Question

The line $ 2x+y=1 $ is tangent to the hyperbola $ \dfrac{{{x}^{2}}}{{{a}^{2}}}-\dfrac{{{y}^{2}}}{{{b}^{2}}}=1 $ . If this line passes through the point of intersection of the nearest directrix and X-axis, then the eccentricity of the hyperbola is
A. 2
B. 1
C. $ \sqrt{2} $
D. 4

Answer 1

Hint: We first use the condition of tangency of a line $ y=mx+c $ for hyperbola $ \dfrac{{{x}^{2}}}{{{a}^{2}}}-\dfrac{{{y}^{2}}}{{{b}^{2}}}=1 $ . Then we use the coordinates of point of intersection of the nearest directrix and X-axis to find the relation between a and e. we have the relation of eccentricity as $ {{b}^{2}}={{a}^{2}}\left( {{e}^{2}}-1 \right) $ . We use these three equations to solve and get the values of the unknowns.

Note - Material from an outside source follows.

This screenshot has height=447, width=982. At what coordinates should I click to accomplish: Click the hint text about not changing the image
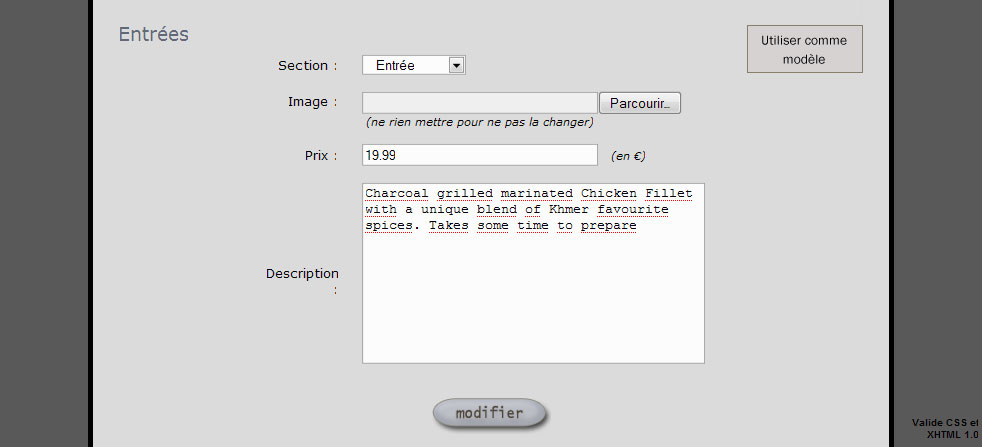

Complete step by step answer:
The line $ 2x+y=1 $ is tangent to the hyperbola $ \dfrac{{{x}^{2}}}{{{a}^{2}}}-\dfrac{{{y}^{2}}}{{{b}^{2}}}=1 $ .
The equation of directrix the hyperbola $ \dfrac{{{x}^{2}}}{{{a}^{2}}}-\dfrac{{{y}^{2}}}{{{b}^{2}}}=1 $ is $ x=\pm \dfrac{a}{e} $ .
This line $ 2x+y=1 $ passes through the point of intersection of the nearest directrix and X-axis.
Now we do not have the exact value of the terms a and e. so, without loss of generality we are taking the value of $ x=\dfrac{a}{e} $ for the nearest directrix.
The point of intersection of the nearest directrix and X-axis is \[\left( \dfrac{a}{e},0 \right)\]. This point satisfies the line $ 2x+y=1 $.
Putting the values, we get \[\dfrac{2a}{e}=1\Rightarrow e=2a\].
Now the slope of the line $ 2x+y=1 $ will be equal to the slope of the tangent of $ \dfrac{{{x}^{2}}}{{{a}^{2}}}-\dfrac{{{y}^{2}}}{{{b}^{2}}}=1 $ .
We know that for hyperbola $ \dfrac{{{x}^{2}}}{{{a}^{2}}}-\dfrac{{{y}^{2}}}{{{b}^{2}}}=1 $ , condition of tangency of a line $ y=mx+c $ with m being the slope is $ {{c}^{2}}={{a}^{2}}m-{{b}^{2}} $ .
Now for line $ 2x+y=1\Rightarrow y=-2x+1 $ , we have $ m=-2,c=1 $ which gives $ 1=4{{a}^{2}}-{{b}^{2}} $ .
We also have the relation of eccentricity as $ {{b}^{2}}={{a}^{2}}\left( {{e}^{2}}-1 \right) $ .
We have in total three equations and three unknowns.
They are \[e=2a;1=4{{a}^{2}}-{{b}^{2}};{{b}^{2}}={{a}^{2}}\left( {{e}^{2}}-1 \right)\].
From the last two equations we replace b and get
\[\begin{align}
  & \Rightarrow 4{{a}^{2}}-{{a}^{2}}\left( {{e}^{2}}-1 \right)=1 \\
 & \Rightarrow {{a}^{2}}\left( 5-{{e}^{2}} \right)=1 \\
\end{align}\]
Now we have $ a=\dfrac{e}{2} $ which we place in the equation \[{{a}^{2}}\left( 5-{{e}^{2}} \right)=1\].
\[\begin{align}
  & \dfrac{{{e}^{2}}}{4}\left( 5-{{e}^{2}} \right)=1 \\
 & \Rightarrow {{e}^{4}}-5{{e}^{2}}+4=0 \\
\end{align}\]
We apply factorisation and get \[\left( {{e}^{2}}-4 \right)\left( {{e}^{2}}-1 \right)=0\].
From this we get 4 values of e which are $ e=\pm 2,\pm 1 $ . But we know that in the case of hyperbola the value of e is always $ e>1 $ . This eliminates three possible values of e from $ e=\pm 2,\pm 1 $ .
Therefore, the value of e is $ e=2 $ .
The correct option is A.

Note:
 We need to remember the conditions of the eccentricity of the hyperbolas and the other conics. The conditions and the equations would have been the same for the point $ x=-\dfrac{a}{e} $ . The given line is closer to the directrix depending on the value of e.